Pour éviter ces avorteurs clandestins, les femmes tentent de se faire avorter par elle-même en ingérant des quantités massives d’analgésique ou en s’empoisonnant avec des détergents. Certaines en meurent ; d’autres perdent leur utérus; d’autres encore doivent vivre avec des complications comme les fistules cervico-vaginales.

Après des années de travail en santé génésique, je peux officiellement affirmer que les femmes ne décident pas d’interrompre leur grossesse par caprice. Elles ne paient pas un charlatan pour ponctionner leur utérus parce qu’elles en ont soudainement envie. L’opprobre ne les fera pas changer d’avis; mettre le développement du fœtus au-dessus des besoins, des droits et du bien-être de la mère ne les dissuadera pas plus. Le seul résultat obtenu sera d’augmenter les risques pour leur santé et leur vie lorsqu’elles feront appel à des moyens dangereux d’avorter.

Une éducation sexuelle complète

Si nous voulons réduire la demande de services d’avortement, nous devons admettre qu’elle est souvent l’aboutissement d’une série de lacunes systémiques qui commencent dès l’enfance, au moment où une éducation sexuelle complète serait nécessaire. Ces cours d’éducation sexuelle informent les jeunes de la sexualité et de l’âge approprié pour avoir des relations sexuelles. Ils doivent être adaptés aux sensibilités culturelles, faire preuve de réalisme et ne pas les juger tout en respectant les faits scientifiques. Ils sont susceptibles d’accroître l’utilisation de moyens contraceptifs et de réduire le taux de grossesse chez les adolescentes, particulièrement s’ils sont modulés selon les sexes, en privilégiant l’accès des jeunes filles aux moyens de protection de leur propre santé.
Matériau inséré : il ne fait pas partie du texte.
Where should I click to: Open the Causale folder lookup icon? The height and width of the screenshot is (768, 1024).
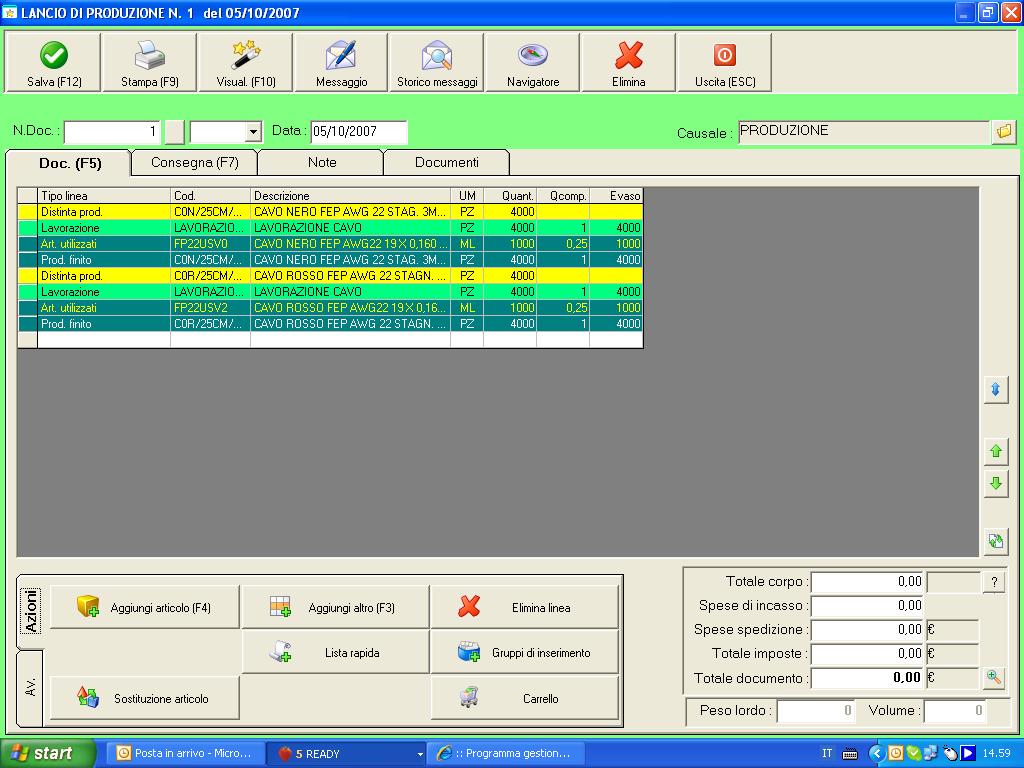[1003, 132]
Cette éducation n’est pas un privilège, mais un droit. Au Kenya, l’article 35 de la Constitution garantit que chaque citoyen a "le droit d’accéder à des renseignements détenus par une autre personne et qui est nécessaire pour l’exercice ou la protection d’un droit ou d’une liberté fondamentale". Ceci comprend le droit à la santé génésique, reconnu dans l’article 43.
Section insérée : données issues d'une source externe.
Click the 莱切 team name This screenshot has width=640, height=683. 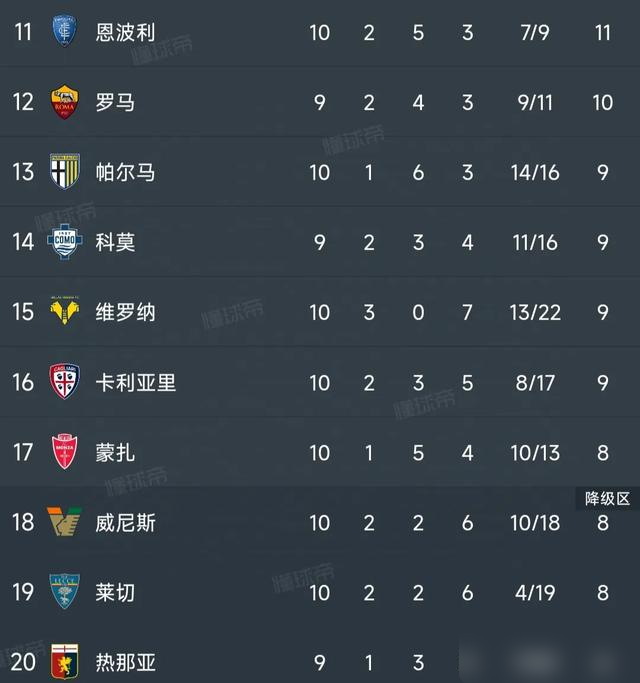[115, 592]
Malheureusement, comme le droit à l’avortement, le droit à l’éducation sexuelle n’est pas respecté, en raison de la résistance moralisatrice des pouvoirs religieux et des mouvances antiavortement, ainsi que d’autres facteurs, comme la faible diffusion du curriculum et une pénurie d’enseignants formés en ce domaine. En conséquence, les mythes et les idées fausses sont encore très répandus.

Des facteurs culturels 

Cette réalité, ainsi que le manque de financement et la présence de facteurs culturels (comme le peu de participation des hommes aux questions de santé génésique), contribue à la faible prévalence de moyens contraceptifs, avec seulement 58% des femmes au Kenya qui devraient utiliser des moyens contraceptifs modernes qui le font vraiment. Le taux de grossesse des adolescentes par trop élevé n’est donc pas une surprise.
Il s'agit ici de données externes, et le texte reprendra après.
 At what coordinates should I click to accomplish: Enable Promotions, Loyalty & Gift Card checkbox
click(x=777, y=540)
Le moment est venu de s’attaquer aux lacunes systémiques qui conduisent les jeunes filles et les femmes à la mutilation ou à la mort. La moindre mesure de prévention vaut des tonnes de remèdes: comme le sont l’intégration de la contraception aux budgets de la santé, les cours d’éducation sexuelle de qualité et les services de santé reproductive qui s’adressent aux jeunes en respectant leurs besoins.

Mais l’intervention ultime doit aussi faire partie des options. Les règles pénalisant les femmes doivent être remplacées par des lois modernes, s’inscrivant dans les cadres internationaux de protection des droits de la personne, et protégeant la liberté des femmes d’enfanter ou non, notamment en assurant l’accès à des services d’avortement dans des conditions médicales. Il faut également rédiger des lignes directrices visant à faire cesser la persécution envers les prestataires de services d’avortement.

Comment un Etat qui ne parvient pas à assurer des cours d’éducation sexuelle ou à investir suffisamment en planification familiale peut-il pénaliser les femmes pour des grossesses non désirées? Comment une société qui ignore les souffrances des femmes peut-elle culpabiliser les victimes pour sa passivité en ce domaine? Ceux qui ne font rien pour prévenir des grossesses non désirées, et qui font tout pour pénaliser les femmes qui en pâtissent, ne peuvent prétendre à leur supériorité morale.